- Exercise directions:
Will you give every entry again exactly as it stands?

Records to process section start

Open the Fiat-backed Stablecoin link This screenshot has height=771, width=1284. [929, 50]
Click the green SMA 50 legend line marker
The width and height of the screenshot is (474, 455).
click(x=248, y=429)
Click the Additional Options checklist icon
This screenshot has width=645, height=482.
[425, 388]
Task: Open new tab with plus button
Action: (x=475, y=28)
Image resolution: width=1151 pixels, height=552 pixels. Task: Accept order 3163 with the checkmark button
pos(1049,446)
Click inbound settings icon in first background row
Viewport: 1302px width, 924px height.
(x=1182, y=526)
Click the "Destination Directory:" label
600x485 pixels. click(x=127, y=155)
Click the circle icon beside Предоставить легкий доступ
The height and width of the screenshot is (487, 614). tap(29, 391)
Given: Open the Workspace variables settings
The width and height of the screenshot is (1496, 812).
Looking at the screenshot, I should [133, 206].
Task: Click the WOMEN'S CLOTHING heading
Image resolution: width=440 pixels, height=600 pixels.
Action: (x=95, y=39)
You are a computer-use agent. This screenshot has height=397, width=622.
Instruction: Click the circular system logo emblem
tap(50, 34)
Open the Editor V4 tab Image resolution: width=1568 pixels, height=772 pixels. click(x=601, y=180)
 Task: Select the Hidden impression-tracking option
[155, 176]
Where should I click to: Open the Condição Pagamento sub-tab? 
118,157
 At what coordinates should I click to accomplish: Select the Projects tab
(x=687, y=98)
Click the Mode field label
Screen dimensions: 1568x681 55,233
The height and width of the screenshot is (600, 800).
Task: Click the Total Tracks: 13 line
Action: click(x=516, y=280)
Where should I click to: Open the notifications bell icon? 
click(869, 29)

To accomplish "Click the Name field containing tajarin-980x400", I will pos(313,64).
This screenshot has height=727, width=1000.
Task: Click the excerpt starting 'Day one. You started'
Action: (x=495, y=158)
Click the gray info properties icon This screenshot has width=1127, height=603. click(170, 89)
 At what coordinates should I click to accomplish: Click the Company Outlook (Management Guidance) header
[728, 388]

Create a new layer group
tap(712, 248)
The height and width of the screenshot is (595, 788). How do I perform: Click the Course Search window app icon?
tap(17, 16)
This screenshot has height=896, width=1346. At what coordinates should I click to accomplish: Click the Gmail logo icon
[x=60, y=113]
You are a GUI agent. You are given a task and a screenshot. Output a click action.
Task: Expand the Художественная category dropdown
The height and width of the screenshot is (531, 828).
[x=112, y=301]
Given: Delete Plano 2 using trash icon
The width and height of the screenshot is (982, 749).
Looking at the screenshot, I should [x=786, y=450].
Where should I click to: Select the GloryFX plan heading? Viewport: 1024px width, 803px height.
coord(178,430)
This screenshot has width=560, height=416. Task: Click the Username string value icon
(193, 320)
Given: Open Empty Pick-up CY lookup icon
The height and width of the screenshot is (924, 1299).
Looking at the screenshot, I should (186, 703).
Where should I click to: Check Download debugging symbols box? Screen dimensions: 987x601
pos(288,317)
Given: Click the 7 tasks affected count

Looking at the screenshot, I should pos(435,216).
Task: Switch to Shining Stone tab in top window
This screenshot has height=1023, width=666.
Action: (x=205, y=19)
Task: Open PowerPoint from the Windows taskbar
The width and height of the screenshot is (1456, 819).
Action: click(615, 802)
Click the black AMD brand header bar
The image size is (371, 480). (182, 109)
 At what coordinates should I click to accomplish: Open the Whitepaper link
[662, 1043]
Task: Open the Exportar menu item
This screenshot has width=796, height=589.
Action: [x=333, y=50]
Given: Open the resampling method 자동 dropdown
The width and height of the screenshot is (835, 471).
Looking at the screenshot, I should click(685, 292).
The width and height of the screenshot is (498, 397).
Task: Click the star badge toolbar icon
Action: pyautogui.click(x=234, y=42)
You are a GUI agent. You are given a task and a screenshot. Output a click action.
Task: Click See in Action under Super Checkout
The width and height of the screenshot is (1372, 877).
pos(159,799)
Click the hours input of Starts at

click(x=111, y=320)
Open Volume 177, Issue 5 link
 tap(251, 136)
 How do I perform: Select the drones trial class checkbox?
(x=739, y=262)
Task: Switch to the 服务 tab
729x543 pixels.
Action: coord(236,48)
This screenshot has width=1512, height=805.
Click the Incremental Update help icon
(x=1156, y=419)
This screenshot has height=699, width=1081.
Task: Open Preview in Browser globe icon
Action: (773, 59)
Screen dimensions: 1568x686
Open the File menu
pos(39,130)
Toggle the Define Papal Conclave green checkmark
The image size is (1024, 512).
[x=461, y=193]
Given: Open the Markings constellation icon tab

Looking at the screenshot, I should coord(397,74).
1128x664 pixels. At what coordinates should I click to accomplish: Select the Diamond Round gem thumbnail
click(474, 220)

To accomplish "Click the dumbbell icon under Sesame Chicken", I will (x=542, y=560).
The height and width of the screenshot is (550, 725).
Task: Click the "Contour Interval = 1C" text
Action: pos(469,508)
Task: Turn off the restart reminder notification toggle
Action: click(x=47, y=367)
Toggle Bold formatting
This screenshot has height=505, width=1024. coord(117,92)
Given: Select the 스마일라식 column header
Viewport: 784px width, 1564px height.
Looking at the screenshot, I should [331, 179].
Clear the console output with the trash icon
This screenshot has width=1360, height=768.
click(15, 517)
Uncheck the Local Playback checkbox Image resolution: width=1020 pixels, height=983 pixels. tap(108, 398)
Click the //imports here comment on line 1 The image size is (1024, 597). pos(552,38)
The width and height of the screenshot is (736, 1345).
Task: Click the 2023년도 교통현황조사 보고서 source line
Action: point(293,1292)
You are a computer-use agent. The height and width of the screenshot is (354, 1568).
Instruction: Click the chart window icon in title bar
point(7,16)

Records to process section end

- Task response:
Open the Fiat-backed Stablecoin link This screenshot has height=771, width=1284. [929, 50]
Click the green SMA 50 legend line marker
The width and height of the screenshot is (474, 455).
click(x=248, y=429)
Click the Additional Options checklist icon
This screenshot has width=645, height=482.
[425, 388]
Task: Open new tab with plus button
Action: (x=475, y=28)
Image resolution: width=1151 pixels, height=552 pixels. Task: Accept order 3163 with the checkmark button
pos(1049,446)
Click inbound settings icon in first background row
Viewport: 1302px width, 924px height.
(x=1182, y=526)
Click the "Destination Directory:" label
600x485 pixels. click(x=127, y=155)
Click the circle icon beside Предоставить легкий доступ
The height and width of the screenshot is (487, 614). tap(29, 391)
Given: Open the Workspace variables settings
The width and height of the screenshot is (1496, 812).
Looking at the screenshot, I should [133, 206].
Task: Click the WOMEN'S CLOTHING heading
Image resolution: width=440 pixels, height=600 pixels.
Action: (x=95, y=39)
You are a computer-use agent. This screenshot has height=397, width=622.
Instruction: Click the circular system logo emblem
tap(50, 34)
Open the Editor V4 tab Image resolution: width=1568 pixels, height=772 pixels. click(x=601, y=180)
 Task: Select the Hidden impression-tracking option
[155, 176]
Where should I click to: Open the Condição Pagamento sub-tab? 
118,157
 At what coordinates should I click to accomplish: Select the Projects tab
(x=687, y=98)
Click the Mode field label
Screen dimensions: 1568x681 55,233
The height and width of the screenshot is (600, 800).
Task: Click the Total Tracks: 13 line
Action: click(x=516, y=280)
Where should I click to: Open the notifications bell icon? 
click(869, 29)

To accomplish "Click the Name field containing tajarin-980x400", I will pos(313,64).
This screenshot has height=727, width=1000.
Task: Click the excerpt starting 'Day one. You started'
Action: (x=495, y=158)
Click the gray info properties icon This screenshot has width=1127, height=603. click(170, 89)
 At what coordinates should I click to accomplish: Click the Company Outlook (Management Guidance) header
[728, 388]

Create a new layer group
tap(712, 248)
The height and width of the screenshot is (595, 788). How do I perform: Click the Course Search window app icon?
tap(17, 16)
This screenshot has height=896, width=1346. At what coordinates should I click to accomplish: Click the Gmail logo icon
[x=60, y=113]
You are a GUI agent. You are given a task and a screenshot. Output a click action.
Task: Expand the Художественная category dropdown
The height and width of the screenshot is (531, 828).
[x=112, y=301]
Given: Delete Plano 2 using trash icon
The width and height of the screenshot is (982, 749).
Looking at the screenshot, I should [x=786, y=450].
Where should I click to: Select the GloryFX plan heading? Viewport: 1024px width, 803px height.
coord(178,430)
This screenshot has width=560, height=416. Task: Click the Username string value icon
(193, 320)
Given: Open Empty Pick-up CY lookup icon
The height and width of the screenshot is (924, 1299).
Looking at the screenshot, I should (186, 703).
Where should I click to: Check Download debugging symbols box? Screen dimensions: 987x601
pos(288,317)
Given: Click the 7 tasks affected count

Looking at the screenshot, I should pos(435,216).
Task: Switch to Shining Stone tab in top window
This screenshot has height=1023, width=666.
Action: (x=205, y=19)
Task: Open PowerPoint from the Windows taskbar
The width and height of the screenshot is (1456, 819).
Action: click(615, 802)
Click the black AMD brand header bar
The image size is (371, 480). (182, 109)
 At what coordinates should I click to accomplish: Open the Whitepaper link
[662, 1043]
Task: Open the Exportar menu item
This screenshot has width=796, height=589.
Action: [x=333, y=50]
Given: Open the resampling method 자동 dropdown
The width and height of the screenshot is (835, 471).
Looking at the screenshot, I should click(685, 292).
The width and height of the screenshot is (498, 397).
Task: Click the star badge toolbar icon
Action: pyautogui.click(x=234, y=42)
You are a GUI agent. You are given a task and a screenshot. Output a click action.
Task: Click See in Action under Super Checkout
The width and height of the screenshot is (1372, 877).
pos(159,799)
Click the hours input of Starts at

click(x=111, y=320)
Open Volume 177, Issue 5 link
 tap(251, 136)
 How do I perform: Select the drones trial class checkbox?
(x=739, y=262)
Task: Switch to the 服务 tab
729x543 pixels.
Action: coord(236,48)
This screenshot has width=1512, height=805.
Click the Incremental Update help icon
(x=1156, y=419)
This screenshot has height=699, width=1081.
Task: Open Preview in Browser globe icon
Action: (773, 59)
Screen dimensions: 1568x686
Open the File menu
pos(39,130)
Toggle the Define Papal Conclave green checkmark
The image size is (1024, 512).
[x=461, y=193]
Given: Open the Markings constellation icon tab

Looking at the screenshot, I should coord(397,74).
1128x664 pixels. At what coordinates should I click to accomplish: Select the Diamond Round gem thumbnail
click(474, 220)

To accomplish "Click the dumbbell icon under Sesame Chicken", I will (x=542, y=560).
The height and width of the screenshot is (550, 725).
Task: Click the "Contour Interval = 1C" text
Action: pos(469,508)
Task: Turn off the restart reminder notification toggle
Action: click(x=47, y=367)
Toggle Bold formatting
This screenshot has height=505, width=1024. coord(117,92)
Given: Select the 스마일라식 column header
Viewport: 784px width, 1564px height.
Looking at the screenshot, I should [331, 179].
Clear the console output with the trash icon
This screenshot has width=1360, height=768.
click(15, 517)
Uncheck the Local Playback checkbox Image resolution: width=1020 pixels, height=983 pixels. tap(108, 398)
Click the //imports here comment on line 1 The image size is (1024, 597). pos(552,38)
The width and height of the screenshot is (736, 1345).
Task: Click the 2023년도 교통현황조사 보고서 source line
Action: point(293,1292)
You are a computer-use agent. The height and width of the screenshot is (354, 1568).
Instruction: Click the chart window icon in title bar
point(7,16)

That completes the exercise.